Problem to work on >> Using the records below, write out again exactly the lines that begin at the line containing "Alluring Hot Blonde Naked... (517, 359)" and end at the line containing "Alluring Blonde Babe Pictu... (370, 590)", and no other lines.

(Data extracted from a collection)

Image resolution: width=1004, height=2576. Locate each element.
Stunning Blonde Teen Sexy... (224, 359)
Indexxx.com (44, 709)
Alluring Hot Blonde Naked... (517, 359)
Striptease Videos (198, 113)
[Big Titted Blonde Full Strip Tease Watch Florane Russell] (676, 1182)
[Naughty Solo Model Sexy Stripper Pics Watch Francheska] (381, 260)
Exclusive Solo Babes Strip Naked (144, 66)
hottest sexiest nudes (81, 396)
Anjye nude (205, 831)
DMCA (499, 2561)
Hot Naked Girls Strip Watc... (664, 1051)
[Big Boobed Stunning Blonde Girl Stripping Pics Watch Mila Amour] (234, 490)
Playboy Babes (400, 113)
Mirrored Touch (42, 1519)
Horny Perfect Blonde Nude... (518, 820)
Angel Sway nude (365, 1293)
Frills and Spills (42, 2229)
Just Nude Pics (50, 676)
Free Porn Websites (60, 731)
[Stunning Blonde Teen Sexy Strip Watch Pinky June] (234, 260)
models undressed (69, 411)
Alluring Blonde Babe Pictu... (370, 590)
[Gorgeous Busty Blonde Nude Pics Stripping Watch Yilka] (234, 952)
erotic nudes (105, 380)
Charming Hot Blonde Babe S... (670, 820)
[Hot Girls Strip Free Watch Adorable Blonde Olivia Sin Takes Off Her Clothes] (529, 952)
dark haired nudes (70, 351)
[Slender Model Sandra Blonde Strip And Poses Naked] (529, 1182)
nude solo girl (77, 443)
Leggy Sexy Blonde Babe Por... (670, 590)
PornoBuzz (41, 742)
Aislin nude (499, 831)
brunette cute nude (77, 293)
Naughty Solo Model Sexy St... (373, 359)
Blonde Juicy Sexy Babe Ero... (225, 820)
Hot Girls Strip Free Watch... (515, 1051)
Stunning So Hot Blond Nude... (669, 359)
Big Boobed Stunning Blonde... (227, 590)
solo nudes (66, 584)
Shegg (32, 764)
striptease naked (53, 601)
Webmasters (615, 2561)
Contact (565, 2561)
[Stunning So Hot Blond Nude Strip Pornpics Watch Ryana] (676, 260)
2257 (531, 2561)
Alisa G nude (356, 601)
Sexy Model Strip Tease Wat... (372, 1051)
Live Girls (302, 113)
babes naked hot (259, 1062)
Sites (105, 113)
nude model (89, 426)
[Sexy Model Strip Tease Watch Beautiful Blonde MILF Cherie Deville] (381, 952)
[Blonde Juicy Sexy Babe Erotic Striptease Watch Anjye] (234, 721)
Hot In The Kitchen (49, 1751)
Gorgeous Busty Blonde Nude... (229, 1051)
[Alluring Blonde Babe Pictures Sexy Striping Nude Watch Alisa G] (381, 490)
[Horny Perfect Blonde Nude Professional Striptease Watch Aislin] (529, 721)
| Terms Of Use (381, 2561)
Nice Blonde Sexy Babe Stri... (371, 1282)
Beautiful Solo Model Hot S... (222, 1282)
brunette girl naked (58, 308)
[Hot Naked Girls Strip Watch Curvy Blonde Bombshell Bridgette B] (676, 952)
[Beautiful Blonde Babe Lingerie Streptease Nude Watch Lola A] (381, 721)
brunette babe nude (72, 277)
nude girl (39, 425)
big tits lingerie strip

Completed exercise >>
Alluring Hot Blonde Naked... (517, 359)
Striptease Videos (198, 113)
[Big Titted Blonde Full Strip Tease Watch Florane Russell] (676, 1182)
[Naughty Solo Model Sexy Stripper Pics Watch Francheska] (381, 260)
Exclusive Solo Babes Strip Naked (144, 66)
hottest sexiest nudes (81, 396)
Anjye nude (205, 831)
DMCA (499, 2561)
Hot Naked Girls Strip Watc... (664, 1051)
[Big Boobed Stunning Blonde Girl Stripping Pics Watch Mila Amour] (234, 490)
Playboy Babes (400, 113)
Mirrored Touch (42, 1519)
Horny Perfect Blonde Nude... (518, 820)
Angel Sway nude (365, 1293)
Frills and Spills (42, 2229)
Just Nude Pics (50, 676)
Free Porn Websites (60, 731)
[Stunning Blonde Teen Sexy Strip Watch Pinky June] (234, 260)
models undressed (69, 411)
Alluring Blonde Babe Pictu... (370, 590)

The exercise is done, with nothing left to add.